Voice Mode
Voice conversation mode where all responses are spoken aloud via Pocket TTS.
Setup
The tts.sh script lives in this skill's scripts/ directory. Resolve it relative to this SKILL.md:
SKILL_DIR="<absolute path to this skill's directory>"
TTS="${SKILL_DIR}/scripts/tts.sh"
Use ${TTS} for all commands below.
Activation
On activation, ALWAYS run these steps in order before anything else:
-
Check the TTS container is running:
${TTS} ensureIf this fails (exit code 1), tell the user the container is down and stop. Do NOT attempt to start it.
-
Confirm voice mode is active by speaking:
${TTS} play "Voice mode activated. I'm listening." -v eponine
Response Rules
While voice mode is active:
-
ALWAYS speak every response using tts.sh:
${TTS} play "<response text>" -v eponine -
Prefer concise responses — aim for 1-3 sentences when used standalone. When combined with another skill, match the response length that skill requires.
-
Write naturally for speech — avoid markdown, bullet points, code blocks, URLs. Write as you'd speak in conversation.
-
Also output text — print a brief text version so the conversation is readable in the terminal.
-
Handle STT input gracefully — user input arrives as
[STT]...[/STT]tags from their whisper script. The transcription may be imperfect. Infer intent from context rather than asking for clarification on every garbled word. -
Split long responses — if you need to say more than ~2 sentences, make multiple tts.sh calls so audio starts playing sooner.
Voice Selection
Default voice: eponine
If the user provided an argument (e.g., /voice-mode jean), use that voice instead.
Available: alba, marius, javert, jean, fantine, cosette, eponine, azelma
Deactivation
Voice mode ends when the user says "stop voice mode", "text mode", or "stop talking". Confirm with a final spoken message: "Voice mode off. Back to text."
Configuration
All configurable via environment variables:
POCKET_TTS_PORT— server port (default: 18731)POCKET_TTS_VOICE— default voice (default: eponine)POCKET_TTS_SPEED— playback speed (default: 1.2)
Dependencies
- Docker with pocket-tts container running (
docker compose up -dfrom the pocket-tts repo) - mpv (audio playback)
- curl

*TASK LIST*.
(a) Decide whether each of the following statements agrees with the Voice Mode text, answering yes or no and quoting the deciding words: (i) if the container check fails, the container should be started; (ii) the default playback speed is 1.2; (iii) saying "text mode" ends voice mode.
(b) Update the part of the Voice Mode text that begins at the words "Voice Selection" and stops after "speed (default: 1.2)", replacing every "eponine" in it with "valjean".

*EXTRACTED MATERIAL*.
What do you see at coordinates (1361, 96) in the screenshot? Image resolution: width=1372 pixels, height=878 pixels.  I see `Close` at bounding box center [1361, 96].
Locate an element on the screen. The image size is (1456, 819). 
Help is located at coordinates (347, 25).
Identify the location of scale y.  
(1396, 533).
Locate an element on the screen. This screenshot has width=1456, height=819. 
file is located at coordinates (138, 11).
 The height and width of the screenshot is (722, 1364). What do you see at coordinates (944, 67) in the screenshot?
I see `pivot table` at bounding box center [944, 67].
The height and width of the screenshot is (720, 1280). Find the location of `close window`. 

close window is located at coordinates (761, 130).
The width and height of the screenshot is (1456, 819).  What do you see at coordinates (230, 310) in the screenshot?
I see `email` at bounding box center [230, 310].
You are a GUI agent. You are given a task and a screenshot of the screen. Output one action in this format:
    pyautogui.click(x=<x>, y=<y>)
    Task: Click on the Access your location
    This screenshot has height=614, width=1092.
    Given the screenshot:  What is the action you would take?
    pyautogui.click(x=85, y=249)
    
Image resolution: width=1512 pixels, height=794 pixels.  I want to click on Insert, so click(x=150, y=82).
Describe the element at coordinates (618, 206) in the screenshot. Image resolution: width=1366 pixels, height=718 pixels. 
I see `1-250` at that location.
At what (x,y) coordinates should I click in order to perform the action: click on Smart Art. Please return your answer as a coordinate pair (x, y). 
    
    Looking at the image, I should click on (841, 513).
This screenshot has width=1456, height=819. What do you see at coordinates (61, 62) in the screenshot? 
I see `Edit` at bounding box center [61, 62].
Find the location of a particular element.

*TASK-BY-TASK RESULTS*.
(a)
(i) No: "Do NOT attempt to start it."
(ii) Yes: "playback speed (default: 1.2)"
(iii) Yes: "Voice mode ends when the user says "stop voice mode", "text mode", or "stop talking"."

(b)
Voice Selection
Default voice: valjean
If the user provided an argument (e.g., /voice-mode jean), use that voice instead.
Available: alba, marius, javert, jean, fantine, cosette, valjean, azelma
Deactivation
Voice mode ends when the user says "stop voice mode", "text mode", or "stop talking". Confirm with a final spoken message: "Voice mode off. Back to text."
Configuration
All configurable via environment variables:
POCKET_TTS_PORT— server port (default: 18731)POCKET_TTS_VOICE— default voice (default: valjean)POCKET_TTS_SPEED— playback speed (default: 1.2)